Copy out every line of the material below that contains the string "pixels". Case counts.

═══ MATERIAL TO PROCESS ═══

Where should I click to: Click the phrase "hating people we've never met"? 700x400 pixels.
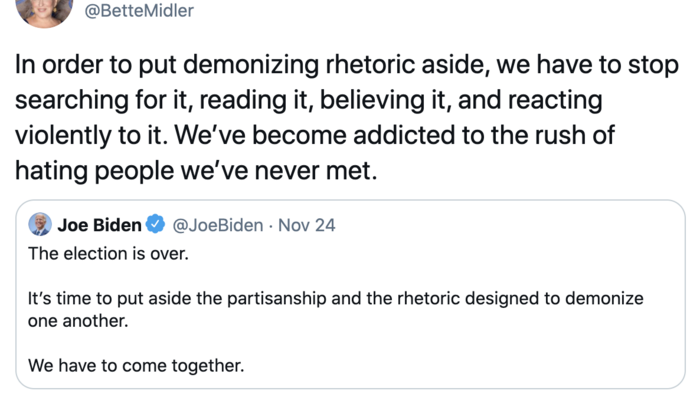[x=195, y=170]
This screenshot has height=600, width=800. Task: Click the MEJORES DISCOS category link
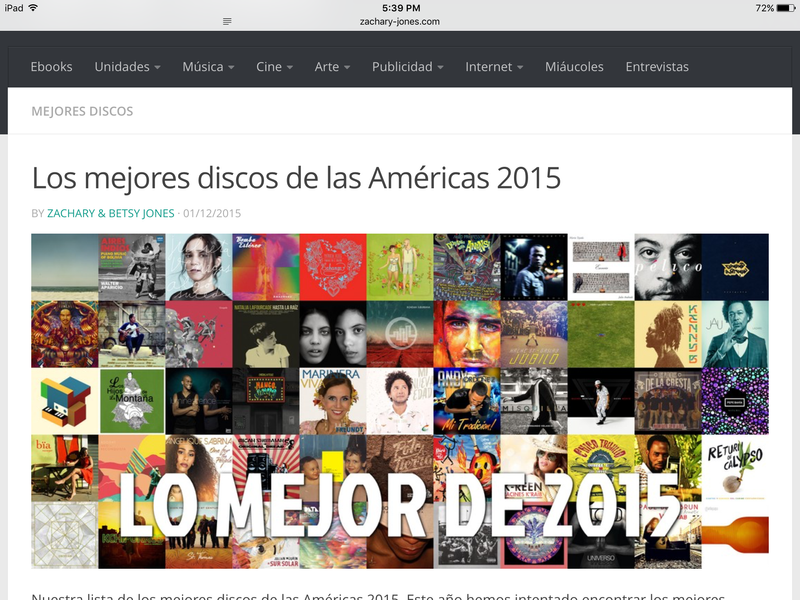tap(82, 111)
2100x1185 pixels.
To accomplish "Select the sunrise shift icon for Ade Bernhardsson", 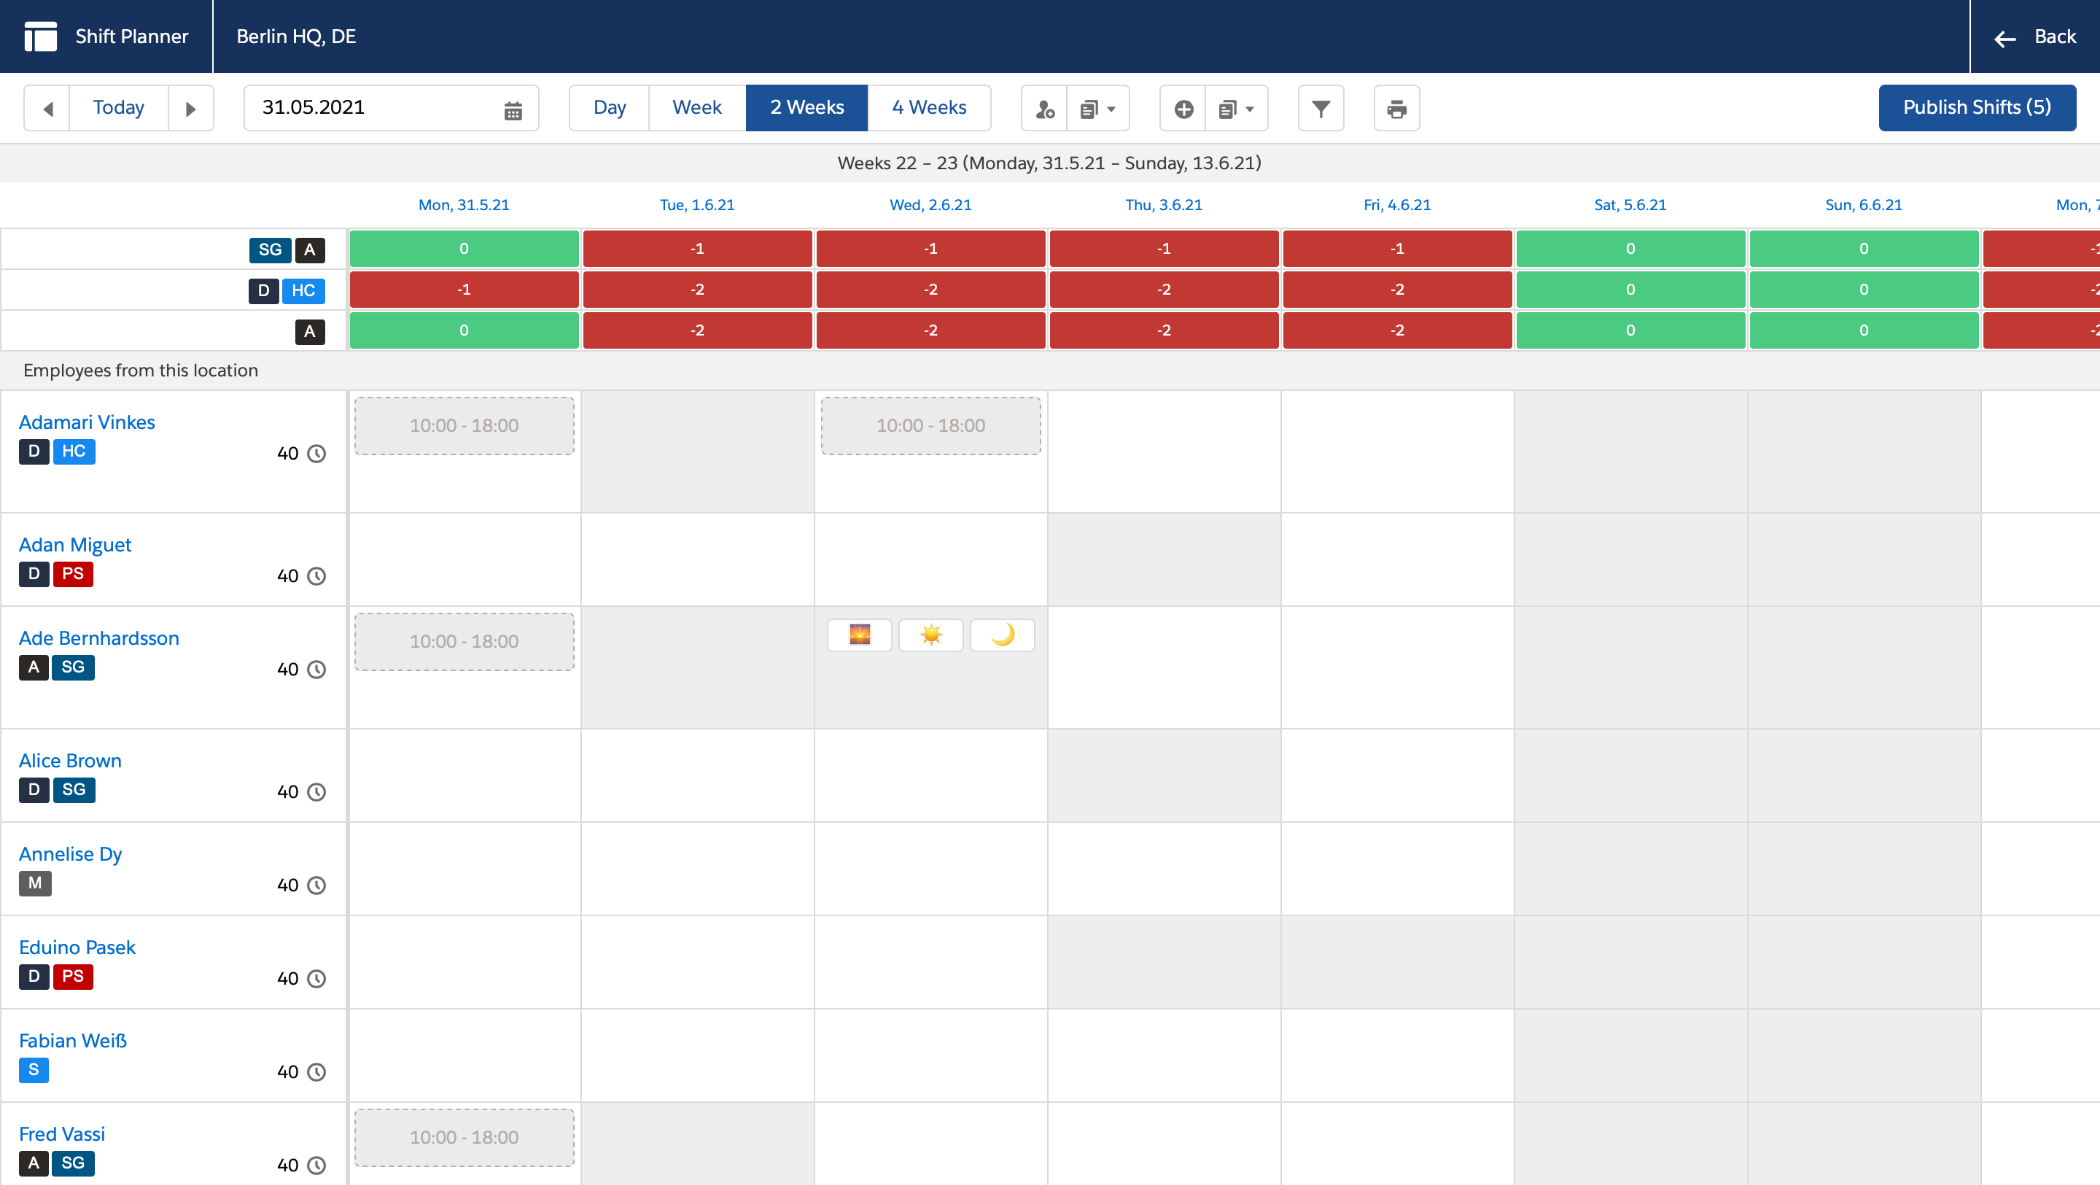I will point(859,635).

═══

CORRECT OUTPUT:
Where should I click to: Click the phrase "hating people we've never met"? 700x400 pixels.
2100x1185 pixels.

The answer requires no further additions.